— What you are asked to do —
Set down exactly, from the records below, the line with "Open Notepad's Edit menu" through the line with "Select the vertical segment drawing tool", and nothing else.

+++++

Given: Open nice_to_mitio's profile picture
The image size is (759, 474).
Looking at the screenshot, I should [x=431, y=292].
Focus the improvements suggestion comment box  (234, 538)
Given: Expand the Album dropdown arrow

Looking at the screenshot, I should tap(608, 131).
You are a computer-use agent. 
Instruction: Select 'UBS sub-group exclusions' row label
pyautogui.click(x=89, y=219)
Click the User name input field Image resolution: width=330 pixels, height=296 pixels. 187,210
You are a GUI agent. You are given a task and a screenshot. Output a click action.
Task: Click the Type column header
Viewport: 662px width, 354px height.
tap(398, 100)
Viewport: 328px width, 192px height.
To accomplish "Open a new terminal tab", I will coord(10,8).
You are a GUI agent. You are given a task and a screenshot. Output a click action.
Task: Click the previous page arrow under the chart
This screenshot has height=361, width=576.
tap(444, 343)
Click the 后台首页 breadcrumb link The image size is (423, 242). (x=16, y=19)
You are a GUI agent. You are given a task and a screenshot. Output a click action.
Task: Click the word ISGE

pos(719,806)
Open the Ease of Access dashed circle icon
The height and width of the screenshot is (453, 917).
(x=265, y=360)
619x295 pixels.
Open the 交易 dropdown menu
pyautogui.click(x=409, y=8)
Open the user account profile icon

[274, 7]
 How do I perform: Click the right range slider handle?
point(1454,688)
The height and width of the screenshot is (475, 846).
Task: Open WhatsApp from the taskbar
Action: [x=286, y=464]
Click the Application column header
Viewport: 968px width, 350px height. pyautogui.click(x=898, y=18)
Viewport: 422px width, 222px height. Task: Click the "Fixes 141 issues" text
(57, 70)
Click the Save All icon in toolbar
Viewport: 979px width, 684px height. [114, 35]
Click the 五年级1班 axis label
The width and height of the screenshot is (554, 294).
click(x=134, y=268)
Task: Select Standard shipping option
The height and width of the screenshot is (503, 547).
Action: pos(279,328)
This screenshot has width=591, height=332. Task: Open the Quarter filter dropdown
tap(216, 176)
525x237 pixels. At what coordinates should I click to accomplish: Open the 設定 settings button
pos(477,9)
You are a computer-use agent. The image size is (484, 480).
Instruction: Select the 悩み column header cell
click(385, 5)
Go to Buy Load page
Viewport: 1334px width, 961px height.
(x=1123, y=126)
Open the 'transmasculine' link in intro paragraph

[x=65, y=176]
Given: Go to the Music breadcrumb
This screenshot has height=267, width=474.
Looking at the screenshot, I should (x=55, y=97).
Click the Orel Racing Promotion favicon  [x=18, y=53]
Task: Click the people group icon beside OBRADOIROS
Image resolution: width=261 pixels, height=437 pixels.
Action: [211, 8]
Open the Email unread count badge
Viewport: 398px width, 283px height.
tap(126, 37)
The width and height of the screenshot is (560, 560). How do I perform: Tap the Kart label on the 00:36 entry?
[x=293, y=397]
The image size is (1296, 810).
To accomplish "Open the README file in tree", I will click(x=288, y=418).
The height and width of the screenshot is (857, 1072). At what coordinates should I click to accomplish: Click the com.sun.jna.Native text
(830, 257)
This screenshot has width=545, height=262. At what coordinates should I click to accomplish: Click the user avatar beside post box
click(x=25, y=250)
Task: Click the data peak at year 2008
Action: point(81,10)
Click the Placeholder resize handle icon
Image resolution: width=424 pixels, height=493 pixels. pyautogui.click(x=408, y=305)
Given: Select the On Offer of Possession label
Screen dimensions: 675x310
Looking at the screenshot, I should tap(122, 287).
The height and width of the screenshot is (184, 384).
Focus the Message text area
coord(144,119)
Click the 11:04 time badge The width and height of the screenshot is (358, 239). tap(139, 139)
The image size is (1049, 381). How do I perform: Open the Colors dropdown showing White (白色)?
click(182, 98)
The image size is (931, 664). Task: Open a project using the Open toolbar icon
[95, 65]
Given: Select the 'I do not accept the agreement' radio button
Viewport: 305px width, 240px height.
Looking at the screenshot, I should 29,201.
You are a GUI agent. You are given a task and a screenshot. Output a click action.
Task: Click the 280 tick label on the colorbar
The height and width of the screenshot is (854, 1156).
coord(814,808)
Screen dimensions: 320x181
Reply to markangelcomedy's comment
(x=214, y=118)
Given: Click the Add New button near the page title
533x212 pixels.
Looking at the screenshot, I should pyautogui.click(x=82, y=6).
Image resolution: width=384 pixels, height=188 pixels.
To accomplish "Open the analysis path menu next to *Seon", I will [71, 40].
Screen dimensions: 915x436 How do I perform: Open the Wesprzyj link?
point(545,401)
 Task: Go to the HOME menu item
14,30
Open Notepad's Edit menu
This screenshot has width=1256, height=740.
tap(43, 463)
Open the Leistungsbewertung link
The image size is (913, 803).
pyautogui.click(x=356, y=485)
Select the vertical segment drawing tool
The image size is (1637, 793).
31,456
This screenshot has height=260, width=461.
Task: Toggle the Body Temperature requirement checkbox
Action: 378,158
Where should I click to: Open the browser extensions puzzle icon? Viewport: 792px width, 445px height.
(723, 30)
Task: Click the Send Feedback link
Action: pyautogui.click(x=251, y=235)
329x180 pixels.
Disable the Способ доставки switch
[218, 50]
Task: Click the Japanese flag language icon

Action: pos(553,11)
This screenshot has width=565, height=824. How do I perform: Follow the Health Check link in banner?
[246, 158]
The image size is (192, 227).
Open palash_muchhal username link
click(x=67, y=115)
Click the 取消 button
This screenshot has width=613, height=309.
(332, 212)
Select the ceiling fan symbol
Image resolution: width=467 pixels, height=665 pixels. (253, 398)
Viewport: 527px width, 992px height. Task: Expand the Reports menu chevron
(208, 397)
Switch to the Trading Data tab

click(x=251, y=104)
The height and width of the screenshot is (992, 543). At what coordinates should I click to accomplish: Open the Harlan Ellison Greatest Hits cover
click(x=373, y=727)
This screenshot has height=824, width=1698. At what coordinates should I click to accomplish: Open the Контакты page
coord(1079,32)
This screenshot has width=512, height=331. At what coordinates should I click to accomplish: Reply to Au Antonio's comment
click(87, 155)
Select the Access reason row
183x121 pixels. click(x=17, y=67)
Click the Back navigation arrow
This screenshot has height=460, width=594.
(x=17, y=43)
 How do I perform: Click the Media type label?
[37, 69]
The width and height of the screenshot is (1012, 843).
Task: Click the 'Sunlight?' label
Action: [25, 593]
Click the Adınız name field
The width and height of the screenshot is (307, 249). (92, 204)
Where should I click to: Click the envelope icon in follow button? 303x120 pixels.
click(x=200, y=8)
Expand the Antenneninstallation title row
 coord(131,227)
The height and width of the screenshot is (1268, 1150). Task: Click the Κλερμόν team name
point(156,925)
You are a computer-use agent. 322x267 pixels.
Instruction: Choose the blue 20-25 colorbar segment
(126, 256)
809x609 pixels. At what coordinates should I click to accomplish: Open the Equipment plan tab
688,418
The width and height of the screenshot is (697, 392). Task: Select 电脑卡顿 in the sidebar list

+++++

— Answer below —
Open Notepad's Edit menu
This screenshot has width=1256, height=740.
tap(43, 463)
Open the Leistungsbewertung link
The image size is (913, 803).
pyautogui.click(x=356, y=485)
Select the vertical segment drawing tool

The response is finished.